Once you get beyond the clunky title (I know, I know, Stephen Fry would be ashamed of me) the book provides one beautifully crafted story after another.
Did I find them all riveting and necessary?
Not really. Other than to paint a sad-childhood picture, nothing much happened.
It doesn’t even really matter, though.
MacDonald has enough talent – both with skin and with words – that you don’t much care if there’s a cohesive thread between stories. You’re just interested in the next metaphor. The next simile.
Seriously, I’d line up to read any urban fantasy this guy cares to write.
Bonus points for the Point Break reference.
7.5/10
Thanks to NetGalley and ECW Press Audio for this ARC.
I am not sure how or where I came across this book, but I was immediately drawn by the tittle. This is a memoir book where the author revisits his childhood, adolescence and early adulthood. I tend to like books about normal people, living their “ordinary” lives. Despite Chris’ life being anything but ordinary and surely completely different from my own life, I found a sense of comfort in this book. Ultimately this book is about grief and art and how grief fueled the author’s art and how art helped him process grief. To top it all of this book is beautifully written: the chapters are small insights into different moments of the author’s life and there are some really poetic lines.
“People say not to dwell on the past, but the past is the future because it tells is who we are now. The past holds the key to understanding why we do the things the way we do.”
I received this book from the publisher through netgalley.com I am leaving this review voluntarily.
I really liked this book. I wish Chris had narrated the audio book but the narrator was engaging and really good. Chris came from a very creative family. His mother was always painting murals, walls, furniture with colorful picture. They didn't always have much but they were happy.
After his mother's mental illness worsened he and his brothers went to live with their dad. Wild and used to being out running around the woods being in a city brought with it drugs, mischief and chaos.
After having his daughter Chris took stock of his life and realized that coming to terms with his past and staying true to himself led him to fulfill his dreams. You can find his work at @underyourthumbtattoos
I was very engaged by this book and while Chris's story is filled with ups and downs its a lesson on endurance, survival, and finding your passion.

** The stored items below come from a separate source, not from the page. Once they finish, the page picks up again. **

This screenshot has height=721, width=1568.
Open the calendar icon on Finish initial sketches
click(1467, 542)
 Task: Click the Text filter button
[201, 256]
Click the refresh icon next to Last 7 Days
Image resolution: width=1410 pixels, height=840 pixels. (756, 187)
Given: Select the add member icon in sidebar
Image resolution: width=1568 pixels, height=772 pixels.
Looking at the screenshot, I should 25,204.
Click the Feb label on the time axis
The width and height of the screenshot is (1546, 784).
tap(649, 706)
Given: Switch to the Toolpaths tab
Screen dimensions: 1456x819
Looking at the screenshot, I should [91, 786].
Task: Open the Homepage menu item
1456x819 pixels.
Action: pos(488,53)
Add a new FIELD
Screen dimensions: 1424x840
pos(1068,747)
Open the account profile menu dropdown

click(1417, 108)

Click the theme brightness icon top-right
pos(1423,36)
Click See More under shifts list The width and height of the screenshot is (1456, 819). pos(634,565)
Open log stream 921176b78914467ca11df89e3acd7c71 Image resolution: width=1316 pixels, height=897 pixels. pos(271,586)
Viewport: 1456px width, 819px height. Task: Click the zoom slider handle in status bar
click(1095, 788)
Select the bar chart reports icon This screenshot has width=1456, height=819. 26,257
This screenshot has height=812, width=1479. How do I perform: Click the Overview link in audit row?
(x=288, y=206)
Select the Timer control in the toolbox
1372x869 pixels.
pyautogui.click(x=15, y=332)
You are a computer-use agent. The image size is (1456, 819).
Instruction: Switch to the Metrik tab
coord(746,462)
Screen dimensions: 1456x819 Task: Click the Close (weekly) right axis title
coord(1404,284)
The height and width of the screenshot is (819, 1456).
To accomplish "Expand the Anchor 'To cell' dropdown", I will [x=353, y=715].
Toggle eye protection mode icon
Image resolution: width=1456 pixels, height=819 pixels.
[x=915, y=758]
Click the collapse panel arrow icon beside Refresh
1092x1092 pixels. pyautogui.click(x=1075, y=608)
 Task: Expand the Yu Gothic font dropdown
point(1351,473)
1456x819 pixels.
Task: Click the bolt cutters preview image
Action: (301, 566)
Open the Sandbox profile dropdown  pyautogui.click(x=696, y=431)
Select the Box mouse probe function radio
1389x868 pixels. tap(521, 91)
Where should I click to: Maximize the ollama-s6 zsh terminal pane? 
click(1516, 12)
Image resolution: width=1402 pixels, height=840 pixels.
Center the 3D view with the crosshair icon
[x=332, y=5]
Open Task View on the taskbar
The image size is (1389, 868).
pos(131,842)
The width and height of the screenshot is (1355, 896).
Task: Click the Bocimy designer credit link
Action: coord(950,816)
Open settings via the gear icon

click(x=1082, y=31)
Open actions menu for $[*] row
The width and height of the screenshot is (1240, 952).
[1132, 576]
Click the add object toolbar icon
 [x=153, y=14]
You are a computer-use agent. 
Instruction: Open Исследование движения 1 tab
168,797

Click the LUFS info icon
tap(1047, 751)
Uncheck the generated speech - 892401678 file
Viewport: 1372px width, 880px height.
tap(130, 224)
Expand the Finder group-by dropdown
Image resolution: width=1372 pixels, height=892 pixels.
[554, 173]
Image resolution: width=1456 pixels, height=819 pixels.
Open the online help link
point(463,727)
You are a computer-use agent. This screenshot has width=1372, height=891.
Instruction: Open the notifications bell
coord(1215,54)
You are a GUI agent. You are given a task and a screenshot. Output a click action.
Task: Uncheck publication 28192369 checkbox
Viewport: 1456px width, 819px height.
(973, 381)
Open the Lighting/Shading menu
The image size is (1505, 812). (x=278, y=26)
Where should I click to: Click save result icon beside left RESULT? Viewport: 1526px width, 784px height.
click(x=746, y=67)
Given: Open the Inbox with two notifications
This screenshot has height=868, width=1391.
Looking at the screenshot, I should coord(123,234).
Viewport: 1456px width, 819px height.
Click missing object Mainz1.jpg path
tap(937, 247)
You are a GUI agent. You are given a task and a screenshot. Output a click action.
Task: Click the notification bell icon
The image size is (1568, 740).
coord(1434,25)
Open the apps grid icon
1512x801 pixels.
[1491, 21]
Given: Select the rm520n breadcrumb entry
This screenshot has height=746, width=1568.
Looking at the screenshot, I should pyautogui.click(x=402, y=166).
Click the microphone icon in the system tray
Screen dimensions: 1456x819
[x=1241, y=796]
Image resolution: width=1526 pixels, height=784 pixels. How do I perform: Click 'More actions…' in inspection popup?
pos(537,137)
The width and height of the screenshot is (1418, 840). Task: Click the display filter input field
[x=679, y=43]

This novel is more of a series of essays than a full-on narrative memoir. I like that each short piece can stand independently, making it easy to read, put down, and return to. I read the author's note that he wrote the first draft of the novel on his phone, and it made me smile because it has a Notes app vibe that might feel familiar to anyone who taps their thoughts out as they appear.
The book is touching and emotional, giving you a glimpse into the author's life. It doesn't dive super-deep into everything but peels back layers bit by bit, showing as much as the author is comfortable with. Overall, it's a simple yet powerful memoir that lets you explore the author's experiences movingly.